Dataset excerpts Start Marker

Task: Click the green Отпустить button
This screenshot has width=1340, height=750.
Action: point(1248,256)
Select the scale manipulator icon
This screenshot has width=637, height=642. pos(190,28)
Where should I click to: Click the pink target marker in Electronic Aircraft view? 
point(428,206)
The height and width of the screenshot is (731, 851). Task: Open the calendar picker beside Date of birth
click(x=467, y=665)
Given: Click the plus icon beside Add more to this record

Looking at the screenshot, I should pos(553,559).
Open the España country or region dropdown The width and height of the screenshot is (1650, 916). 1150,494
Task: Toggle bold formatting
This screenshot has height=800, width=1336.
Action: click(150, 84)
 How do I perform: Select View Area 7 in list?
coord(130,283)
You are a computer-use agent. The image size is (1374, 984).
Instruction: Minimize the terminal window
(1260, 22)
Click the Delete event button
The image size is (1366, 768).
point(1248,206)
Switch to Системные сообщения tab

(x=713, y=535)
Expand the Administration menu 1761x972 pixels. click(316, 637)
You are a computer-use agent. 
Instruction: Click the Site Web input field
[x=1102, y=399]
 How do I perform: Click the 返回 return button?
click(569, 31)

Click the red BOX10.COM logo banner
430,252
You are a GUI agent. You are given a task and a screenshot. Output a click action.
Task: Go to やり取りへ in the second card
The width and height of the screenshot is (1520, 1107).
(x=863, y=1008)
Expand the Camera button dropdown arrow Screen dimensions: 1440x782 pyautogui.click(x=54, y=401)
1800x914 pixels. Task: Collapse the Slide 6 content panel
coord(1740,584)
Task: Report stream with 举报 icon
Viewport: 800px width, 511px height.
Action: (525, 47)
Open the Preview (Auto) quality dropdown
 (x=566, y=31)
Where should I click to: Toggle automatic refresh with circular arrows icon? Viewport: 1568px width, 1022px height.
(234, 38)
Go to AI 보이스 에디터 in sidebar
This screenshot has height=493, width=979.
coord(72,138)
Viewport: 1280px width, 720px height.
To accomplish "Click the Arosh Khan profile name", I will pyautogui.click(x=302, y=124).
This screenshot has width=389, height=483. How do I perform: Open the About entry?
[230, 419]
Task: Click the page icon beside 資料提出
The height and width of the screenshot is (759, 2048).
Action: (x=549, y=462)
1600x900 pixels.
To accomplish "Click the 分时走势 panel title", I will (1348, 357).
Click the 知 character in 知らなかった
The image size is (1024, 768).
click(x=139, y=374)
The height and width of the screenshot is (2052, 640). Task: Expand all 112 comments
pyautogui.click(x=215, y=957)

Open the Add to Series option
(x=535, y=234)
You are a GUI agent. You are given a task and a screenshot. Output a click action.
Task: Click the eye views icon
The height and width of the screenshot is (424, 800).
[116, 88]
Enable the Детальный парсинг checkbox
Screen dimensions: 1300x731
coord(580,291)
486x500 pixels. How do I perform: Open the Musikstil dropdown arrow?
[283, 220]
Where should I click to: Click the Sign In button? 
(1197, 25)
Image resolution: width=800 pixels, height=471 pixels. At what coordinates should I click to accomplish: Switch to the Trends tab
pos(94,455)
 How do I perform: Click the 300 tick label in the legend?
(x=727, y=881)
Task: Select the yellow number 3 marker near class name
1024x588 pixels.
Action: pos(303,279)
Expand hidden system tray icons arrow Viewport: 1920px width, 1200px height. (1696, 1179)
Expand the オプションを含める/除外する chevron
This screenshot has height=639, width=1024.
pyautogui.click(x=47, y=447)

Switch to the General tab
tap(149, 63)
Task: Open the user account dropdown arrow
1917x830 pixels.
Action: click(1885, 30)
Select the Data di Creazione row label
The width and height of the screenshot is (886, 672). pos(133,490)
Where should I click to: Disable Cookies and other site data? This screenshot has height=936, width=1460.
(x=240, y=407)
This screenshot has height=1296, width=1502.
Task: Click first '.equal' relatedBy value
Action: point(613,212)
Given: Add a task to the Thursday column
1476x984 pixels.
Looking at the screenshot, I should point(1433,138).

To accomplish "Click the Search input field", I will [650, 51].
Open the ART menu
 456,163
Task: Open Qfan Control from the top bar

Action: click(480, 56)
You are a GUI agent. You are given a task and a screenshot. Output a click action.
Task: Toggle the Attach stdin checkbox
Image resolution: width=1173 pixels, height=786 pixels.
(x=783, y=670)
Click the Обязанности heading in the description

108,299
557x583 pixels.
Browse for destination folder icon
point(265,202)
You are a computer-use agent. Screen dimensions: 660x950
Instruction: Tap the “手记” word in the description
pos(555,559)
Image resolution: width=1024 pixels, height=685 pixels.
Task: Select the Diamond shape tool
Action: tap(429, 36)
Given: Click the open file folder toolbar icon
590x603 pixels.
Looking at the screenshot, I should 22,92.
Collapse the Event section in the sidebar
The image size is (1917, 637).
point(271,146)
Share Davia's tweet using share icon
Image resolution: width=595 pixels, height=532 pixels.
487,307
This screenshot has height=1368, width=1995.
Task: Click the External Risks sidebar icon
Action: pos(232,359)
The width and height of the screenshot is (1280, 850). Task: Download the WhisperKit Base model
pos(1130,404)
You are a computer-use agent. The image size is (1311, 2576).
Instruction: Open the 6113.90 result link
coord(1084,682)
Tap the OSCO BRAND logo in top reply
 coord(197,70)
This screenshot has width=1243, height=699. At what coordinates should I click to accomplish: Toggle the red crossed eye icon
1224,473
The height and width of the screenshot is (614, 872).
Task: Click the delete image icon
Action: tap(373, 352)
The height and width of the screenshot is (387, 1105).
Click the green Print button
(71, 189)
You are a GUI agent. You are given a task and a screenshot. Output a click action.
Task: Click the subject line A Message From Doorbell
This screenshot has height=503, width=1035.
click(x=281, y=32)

Dataset excerpts End Marker

_Task prompt_:
Copy out the entries above without altering a single character.

_Result for this task_:
Task: Click the green Отпустить button
This screenshot has width=1340, height=750.
Action: point(1248,256)
Select the scale manipulator icon
This screenshot has width=637, height=642. pos(190,28)
Where should I click to: Click the pink target marker in Electronic Aircraft view? 
point(428,206)
The height and width of the screenshot is (731, 851). Task: Open the calendar picker beside Date of birth
click(x=467, y=665)
Given: Click the plus icon beside Add more to this record

Looking at the screenshot, I should pos(553,559).
Open the España country or region dropdown The width and height of the screenshot is (1650, 916). 1150,494
Task: Toggle bold formatting
This screenshot has height=800, width=1336.
Action: click(150, 84)
 How do I perform: Select View Area 7 in list?
coord(130,283)
You are a computer-use agent. The image size is (1374, 984).
Instruction: Minimize the terminal window
(1260, 22)
Click the Delete event button
The image size is (1366, 768).
point(1248,206)
Switch to Системные сообщения tab

(x=713, y=535)
Expand the Administration menu 1761x972 pixels. click(316, 637)
You are a computer-use agent. 
Instruction: Click the Site Web input field
[x=1102, y=399]
 How do I perform: Click the 返回 return button?
click(569, 31)

Click the red BOX10.COM logo banner
430,252
You are a GUI agent. You are given a task and a screenshot. Output a click action.
Task: Go to やり取りへ in the second card
The width and height of the screenshot is (1520, 1107).
(x=863, y=1008)
Expand the Camera button dropdown arrow Screen dimensions: 1440x782 pyautogui.click(x=54, y=401)
1800x914 pixels. Task: Collapse the Slide 6 content panel
coord(1740,584)
Task: Report stream with 举报 icon
Viewport: 800px width, 511px height.
Action: (525, 47)
Open the Preview (Auto) quality dropdown
 (x=566, y=31)
Where should I click to: Toggle automatic refresh with circular arrows icon? Viewport: 1568px width, 1022px height.
(234, 38)
Go to AI 보이스 에디터 in sidebar
This screenshot has height=493, width=979.
coord(72,138)
Viewport: 1280px width, 720px height.
To accomplish "Click the Arosh Khan profile name", I will pyautogui.click(x=302, y=124).
This screenshot has width=389, height=483. How do I perform: Open the About entry?
[230, 419]
Task: Click the page icon beside 資料提出
The height and width of the screenshot is (759, 2048).
Action: (x=549, y=462)
1600x900 pixels.
To accomplish "Click the 分时走势 panel title", I will (1348, 357).
Click the 知 character in 知らなかった
The image size is (1024, 768).
click(x=139, y=374)
The height and width of the screenshot is (2052, 640). Task: Expand all 112 comments
pyautogui.click(x=215, y=957)

Open the Add to Series option
(x=535, y=234)
You are a GUI agent. You are given a task and a screenshot. Output a click action.
Task: Click the eye views icon
The height and width of the screenshot is (424, 800).
[116, 88]
Enable the Детальный парсинг checkbox
Screen dimensions: 1300x731
coord(580,291)
486x500 pixels. How do I perform: Open the Musikstil dropdown arrow?
[283, 220]
Where should I click to: Click the Sign In button? 
(1197, 25)
Image resolution: width=800 pixels, height=471 pixels. At what coordinates should I click to accomplish: Switch to the Trends tab
pos(94,455)
 How do I perform: Click the 300 tick label in the legend?
(x=727, y=881)
Task: Select the yellow number 3 marker near class name
1024x588 pixels.
Action: pos(303,279)
Expand hidden system tray icons arrow Viewport: 1920px width, 1200px height. (1696, 1179)
Expand the オプションを含める/除外する chevron
This screenshot has height=639, width=1024.
pyautogui.click(x=47, y=447)

Switch to the General tab
tap(149, 63)
Task: Open the user account dropdown arrow
1917x830 pixels.
Action: click(1885, 30)
Select the Data di Creazione row label
The width and height of the screenshot is (886, 672). pos(133,490)
Where should I click to: Disable Cookies and other site data? This screenshot has height=936, width=1460.
(x=240, y=407)
This screenshot has height=1296, width=1502.
Task: Click first '.equal' relatedBy value
Action: point(613,212)
Given: Add a task to the Thursday column
1476x984 pixels.
Looking at the screenshot, I should point(1433,138).

To accomplish "Click the Search input field", I will [650, 51].
Open the ART menu
 456,163
Task: Open Qfan Control from the top bar

Action: click(480, 56)
You are a GUI agent. You are given a task and a screenshot. Output a click action.
Task: Toggle the Attach stdin checkbox
Image resolution: width=1173 pixels, height=786 pixels.
(x=783, y=670)
Click the Обязанности heading in the description

108,299
557x583 pixels.
Browse for destination folder icon
point(265,202)
You are a computer-use agent. Screen dimensions: 660x950
Instruction: Tap the “手记” word in the description
pos(555,559)
Image resolution: width=1024 pixels, height=685 pixels.
Task: Select the Diamond shape tool
Action: tap(429, 36)
Given: Click the open file folder toolbar icon
590x603 pixels.
Looking at the screenshot, I should 22,92.
Collapse the Event section in the sidebar
The image size is (1917, 637).
point(271,146)
Share Davia's tweet using share icon
Image resolution: width=595 pixels, height=532 pixels.
487,307
This screenshot has height=1368, width=1995.
Task: Click the External Risks sidebar icon
Action: pos(232,359)
The width and height of the screenshot is (1280, 850). Task: Download the WhisperKit Base model
pos(1130,404)
You are a computer-use agent. The image size is (1311, 2576).
Instruction: Open the 6113.90 result link
coord(1084,682)
Tap the OSCO BRAND logo in top reply
 coord(197,70)
This screenshot has width=1243, height=699. At what coordinates should I click to accomplish: Toggle the red crossed eye icon
1224,473
The height and width of the screenshot is (614, 872).
Task: Click the delete image icon
Action: tap(373, 352)
The height and width of the screenshot is (387, 1105).
Click the green Print button
(71, 189)
You are a GUI agent. You are given a task and a screenshot. Output a click action.
Task: Click the subject line A Message From Doorbell
This screenshot has height=503, width=1035.
click(x=281, y=32)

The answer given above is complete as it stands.